> _EXERCISE MATERIALS_:

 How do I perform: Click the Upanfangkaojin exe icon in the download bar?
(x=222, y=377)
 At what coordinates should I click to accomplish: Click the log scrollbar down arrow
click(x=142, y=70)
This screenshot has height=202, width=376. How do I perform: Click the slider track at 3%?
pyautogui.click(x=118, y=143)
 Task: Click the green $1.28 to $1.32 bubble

==

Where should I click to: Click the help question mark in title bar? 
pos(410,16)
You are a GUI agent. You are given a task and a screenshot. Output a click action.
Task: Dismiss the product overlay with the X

> _TASK TO COMPLETE_:
Begin with the line above that has "You are a GUI" and continue through the line that has "Task: Dismiss the product overlay with the X", setting each one down exactly. Stop there.

> _YOUR SOLUTION_:
You are a GUI agent. You are given a task and a screenshot. Output a click action.
Task: Dismiss the product overlay with the X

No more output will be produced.